A smartphone security company has predicted that in 2012, there will be more malware masquerading as legit apps, apps that will fleece consumer pockets and malvertising — real-looking ads that lead trusting souls to fraudulent sites.
Lookout Mobile Security, which monitors apps on Android, Blackberry, iOS and Windows Mobile devices, released its "Malwarenomics: 2012 Mobile Malware Predictions" report Tuesday night, which follows up on information gathered this year that revealed more than 1,000 instances of infected applications, doubling in frequency since July.
The report also found that for U.S. Android users, the likelihood of clicking on an unsafe link is 40 percent.
Not that it's surprising, but money seems the most significant motivation behind the most egregious mobile malware Lookout studied:
When mobile malware producers are able to steadily increase profits from infections more than they pay to infect devices, the industry will grow rapidly. There are a number of trends seen in 2011 that we expect to carry over into 2012 (perhaps at a greater rate) that will drive down the cost of infection and drive up profitability.

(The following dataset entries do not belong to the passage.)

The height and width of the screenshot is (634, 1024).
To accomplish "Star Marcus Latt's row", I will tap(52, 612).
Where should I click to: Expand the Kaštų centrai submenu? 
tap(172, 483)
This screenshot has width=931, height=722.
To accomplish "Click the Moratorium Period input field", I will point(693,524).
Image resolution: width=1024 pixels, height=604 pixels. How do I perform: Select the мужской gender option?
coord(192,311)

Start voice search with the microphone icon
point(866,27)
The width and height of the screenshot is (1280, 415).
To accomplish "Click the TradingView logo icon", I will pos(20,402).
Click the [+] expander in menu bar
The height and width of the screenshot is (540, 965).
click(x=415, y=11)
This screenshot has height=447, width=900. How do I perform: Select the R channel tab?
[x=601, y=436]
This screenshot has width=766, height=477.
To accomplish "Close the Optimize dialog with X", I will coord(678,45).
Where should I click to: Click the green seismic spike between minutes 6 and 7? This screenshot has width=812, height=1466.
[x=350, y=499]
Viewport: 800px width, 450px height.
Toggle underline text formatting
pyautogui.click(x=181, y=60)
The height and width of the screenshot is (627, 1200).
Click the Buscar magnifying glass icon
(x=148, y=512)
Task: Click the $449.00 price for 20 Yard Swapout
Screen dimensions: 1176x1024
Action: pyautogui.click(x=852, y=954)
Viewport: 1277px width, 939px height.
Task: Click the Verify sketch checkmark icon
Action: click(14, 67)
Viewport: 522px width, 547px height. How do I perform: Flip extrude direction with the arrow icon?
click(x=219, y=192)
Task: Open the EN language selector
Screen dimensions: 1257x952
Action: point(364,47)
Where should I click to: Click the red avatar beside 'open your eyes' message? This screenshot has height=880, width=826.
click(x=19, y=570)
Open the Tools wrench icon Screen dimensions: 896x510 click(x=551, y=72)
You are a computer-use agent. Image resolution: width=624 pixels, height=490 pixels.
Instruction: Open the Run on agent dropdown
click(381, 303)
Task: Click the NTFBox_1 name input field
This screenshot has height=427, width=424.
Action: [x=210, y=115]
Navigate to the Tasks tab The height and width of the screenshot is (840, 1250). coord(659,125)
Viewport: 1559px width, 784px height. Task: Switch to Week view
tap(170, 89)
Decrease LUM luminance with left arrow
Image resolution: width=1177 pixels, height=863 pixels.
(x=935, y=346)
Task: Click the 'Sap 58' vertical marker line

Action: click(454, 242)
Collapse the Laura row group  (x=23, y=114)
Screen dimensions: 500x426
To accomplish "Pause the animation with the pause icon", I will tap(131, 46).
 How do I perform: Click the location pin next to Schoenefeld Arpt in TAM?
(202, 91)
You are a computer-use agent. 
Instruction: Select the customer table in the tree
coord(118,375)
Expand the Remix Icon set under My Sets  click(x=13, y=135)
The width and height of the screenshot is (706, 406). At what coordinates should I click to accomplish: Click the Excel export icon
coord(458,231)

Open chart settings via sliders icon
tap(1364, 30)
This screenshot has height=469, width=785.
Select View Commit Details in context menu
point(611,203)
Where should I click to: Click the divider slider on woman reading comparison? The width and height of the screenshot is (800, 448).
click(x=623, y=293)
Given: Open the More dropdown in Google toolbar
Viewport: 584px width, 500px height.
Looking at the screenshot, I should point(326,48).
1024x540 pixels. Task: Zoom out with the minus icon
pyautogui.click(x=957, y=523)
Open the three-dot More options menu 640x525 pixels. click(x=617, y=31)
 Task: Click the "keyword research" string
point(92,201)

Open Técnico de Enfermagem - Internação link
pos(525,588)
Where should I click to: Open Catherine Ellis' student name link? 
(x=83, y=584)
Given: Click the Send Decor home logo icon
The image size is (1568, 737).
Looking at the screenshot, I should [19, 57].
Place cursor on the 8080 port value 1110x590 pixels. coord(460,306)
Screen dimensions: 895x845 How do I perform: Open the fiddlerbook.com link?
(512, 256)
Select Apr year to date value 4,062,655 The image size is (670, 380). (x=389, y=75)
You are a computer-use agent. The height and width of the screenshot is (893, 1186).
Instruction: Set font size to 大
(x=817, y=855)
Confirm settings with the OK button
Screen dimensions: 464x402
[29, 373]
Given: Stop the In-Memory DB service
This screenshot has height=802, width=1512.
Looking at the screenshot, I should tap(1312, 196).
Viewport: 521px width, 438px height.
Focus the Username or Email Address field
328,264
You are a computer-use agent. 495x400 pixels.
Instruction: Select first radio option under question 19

The company identified some specific instances where consumers "should use extra caution when downloading apps or clicking links" on phones:
Visiting third party app stores. Lookout found that malware writers often test malware in alternative app markets before trying to place it in the Android Market or App Store. When discovered, malware is usually pulled more quickly from these primary distributors than it is from alternative markets. The likelihood of you encountering malware on an alternative app store increases dramatically.Downloading gaming, utility and porn applications. Be careful to check reviews on these apps before you download. We found that these types of apps are most likely to have malware hidden inside of them.Clicking on a shortened URL (e.g. bitly link) in an SMS message or on a social networking site. Users are three times more likely to click on a phishing link on their mobile device than they are on their PC (Trusteer 2011). Because we expect malware writers to increase web‐based distribution, it’s time to start using extra caution when clicking on links on our mobile phones. An app asks you to click “OK”. Don’t “auto pilot” through the prompts an app shows you in order to perform a certain function or deliver a service. Sometimes these apps are greyware, which hide in fine print that they will charge you via premium rate text messages. Clicking on in‐app advertisements. Not all advertisements are bad. In fact, most are okay. But some are examples of malvertising and could direct you to a malicious website, prompt you to download malware, or violate your privacy. When clicking on ads, you need to make sure that the ad directs to where you expect to be directed.
In short: resolve to make the new year a safe one when it comes to your phone.